• [To do]: Pictures aside, reproduce exactly and only the lines below, starting at the one containing "Open approval status dropdown for CODE22" and ending at the last line.

*** Opening of The input ***

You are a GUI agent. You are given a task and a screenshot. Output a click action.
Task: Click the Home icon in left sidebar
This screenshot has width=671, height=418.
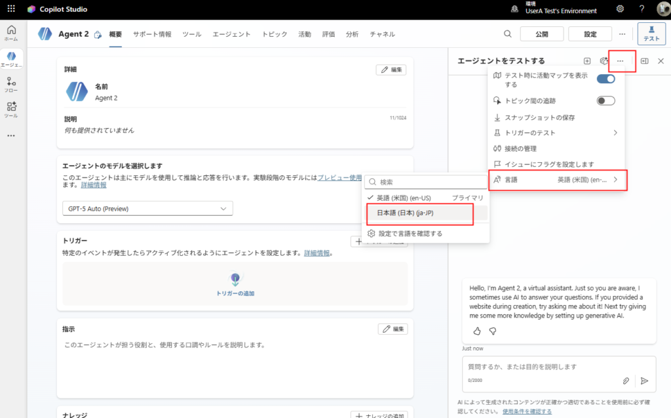[x=11, y=33]
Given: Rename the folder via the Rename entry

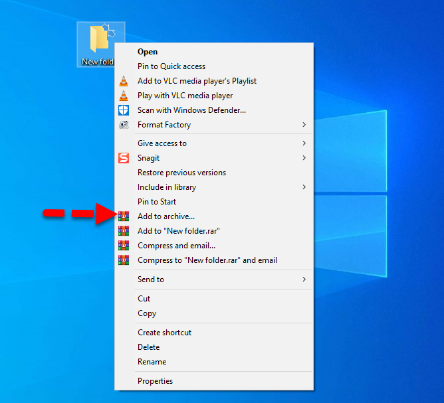Looking at the screenshot, I should point(152,362).
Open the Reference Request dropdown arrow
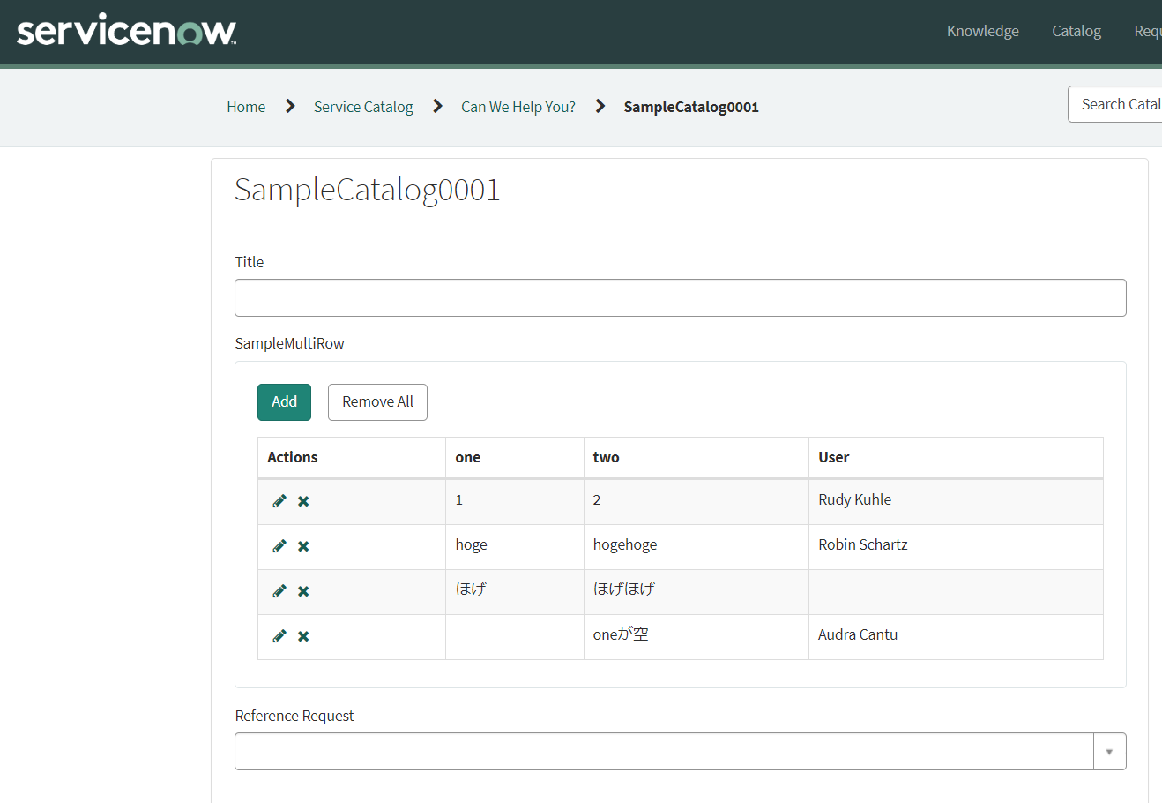Screen dimensions: 1162x803 pos(1109,751)
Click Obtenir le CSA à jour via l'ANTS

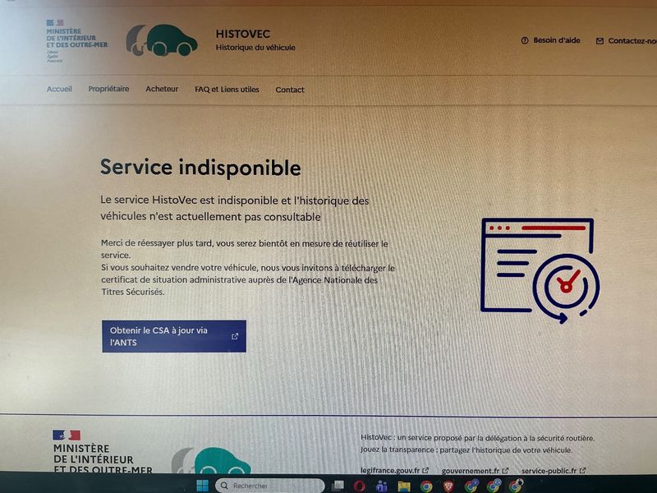pyautogui.click(x=174, y=336)
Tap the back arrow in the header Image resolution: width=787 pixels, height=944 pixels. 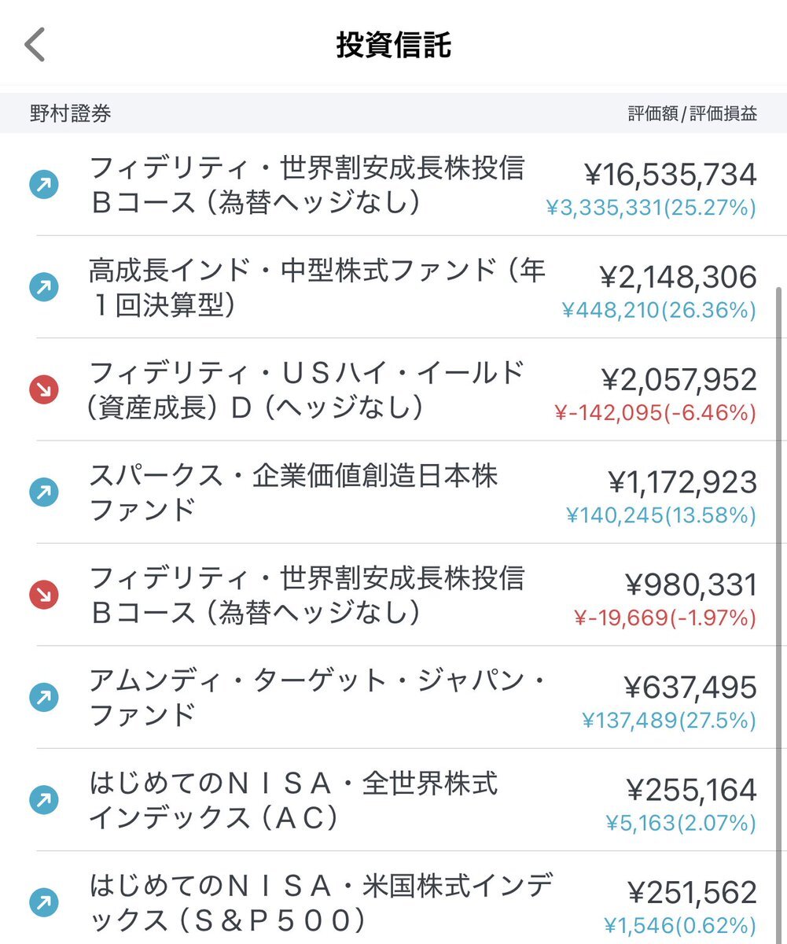(x=35, y=45)
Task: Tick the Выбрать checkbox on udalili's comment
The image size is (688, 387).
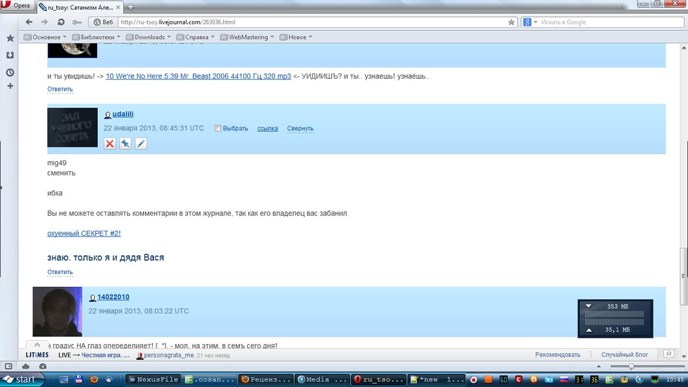Action: pos(217,128)
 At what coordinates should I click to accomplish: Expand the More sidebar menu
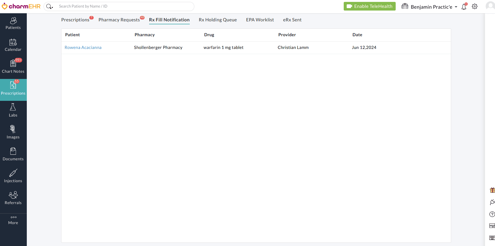(x=13, y=220)
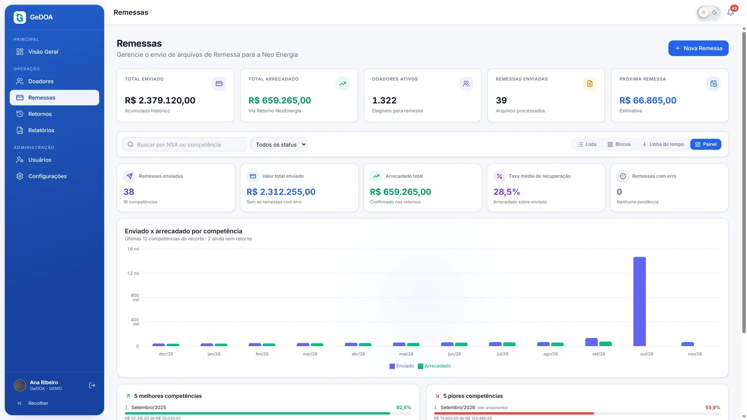Toggle the Arrecadado series in chart legend
Image resolution: width=747 pixels, height=420 pixels.
coord(434,366)
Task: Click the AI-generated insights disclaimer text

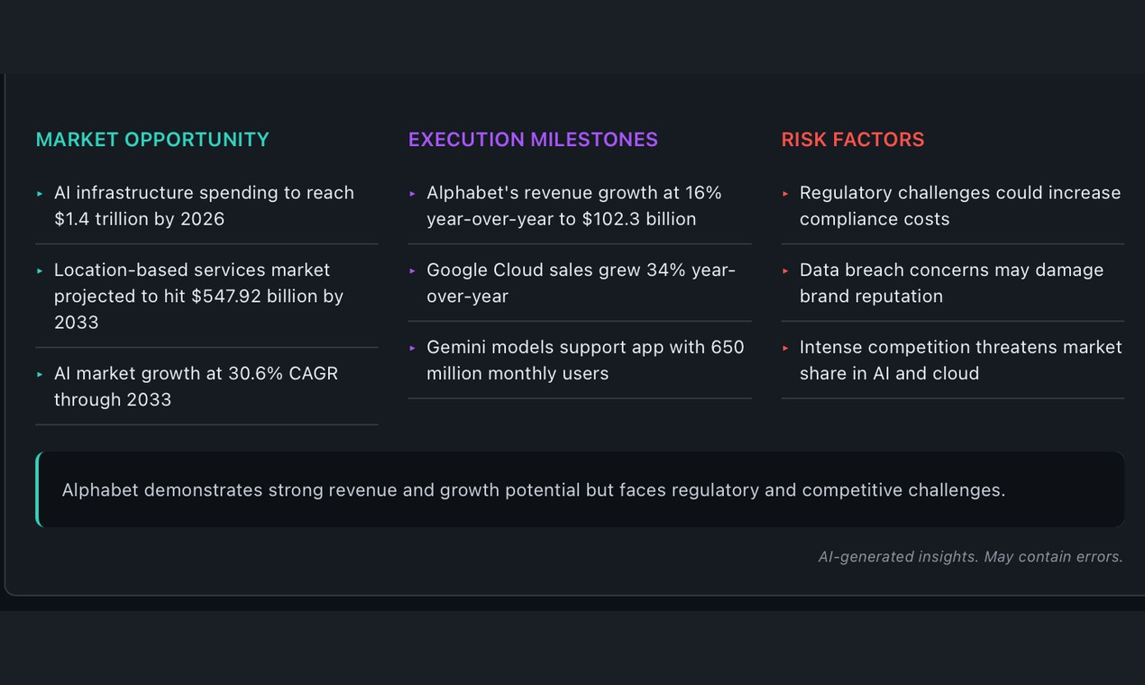Action: click(x=970, y=557)
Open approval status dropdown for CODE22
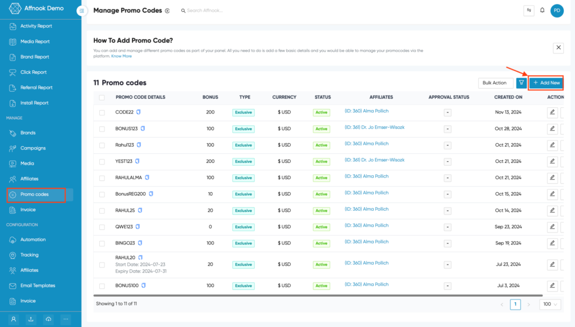The width and height of the screenshot is (575, 327). tap(448, 112)
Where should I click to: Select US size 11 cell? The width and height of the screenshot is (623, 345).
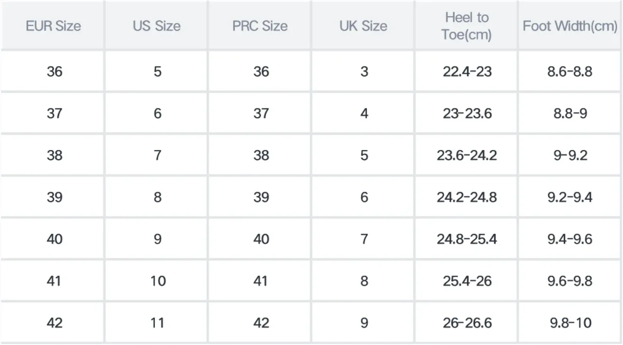(x=158, y=323)
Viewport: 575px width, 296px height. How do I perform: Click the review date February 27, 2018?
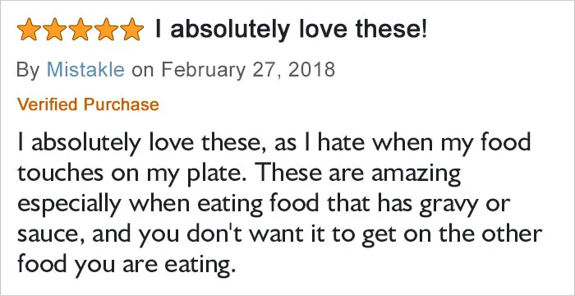click(x=248, y=70)
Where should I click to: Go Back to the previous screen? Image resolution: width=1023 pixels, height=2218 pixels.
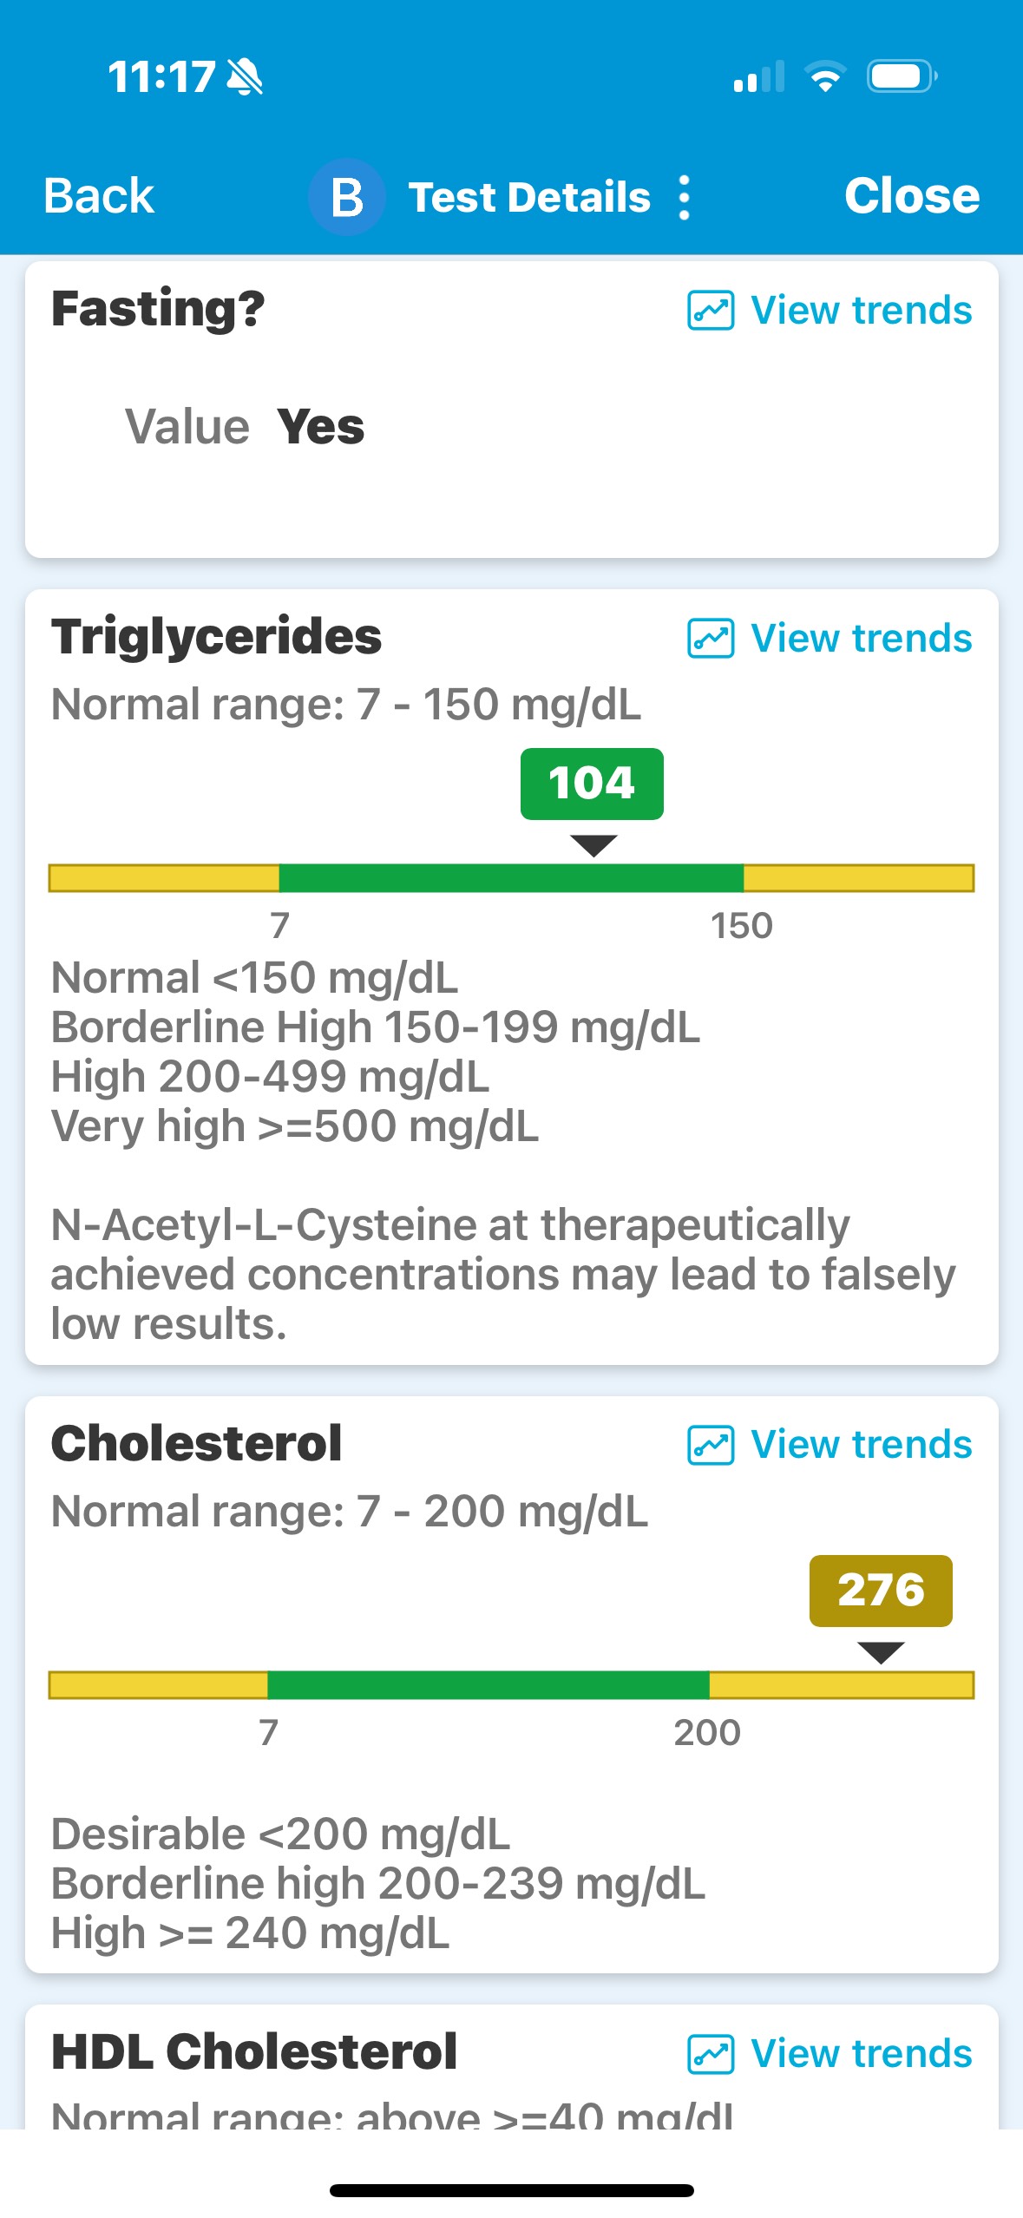point(99,196)
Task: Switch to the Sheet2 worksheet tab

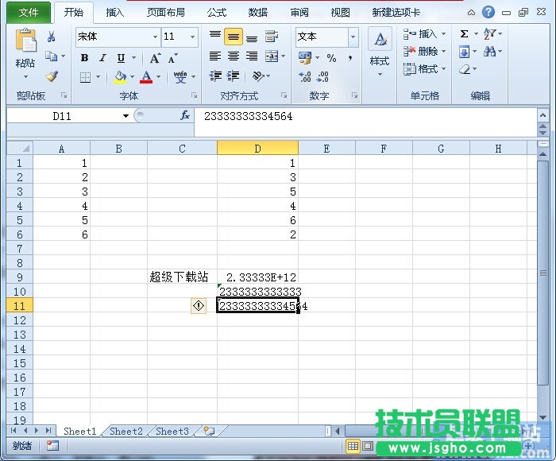Action: 126,432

*** Close of The input ***

• [Your solution]:
Open approval status dropdown for CODE22
The width and height of the screenshot is (575, 327). tap(448, 112)
Where should I click to: Select US size 11 cell? The width and height of the screenshot is (623, 345).
(x=158, y=323)
Viewport: 575px width, 296px height. How do I perform: Click the review date February 27, 2018?
click(x=248, y=70)
Where should I click to: Go Back to the previous screen? Image resolution: width=1023 pixels, height=2218 pixels.
point(99,196)
Task: Switch to the Sheet2 worksheet tab

Action: 126,432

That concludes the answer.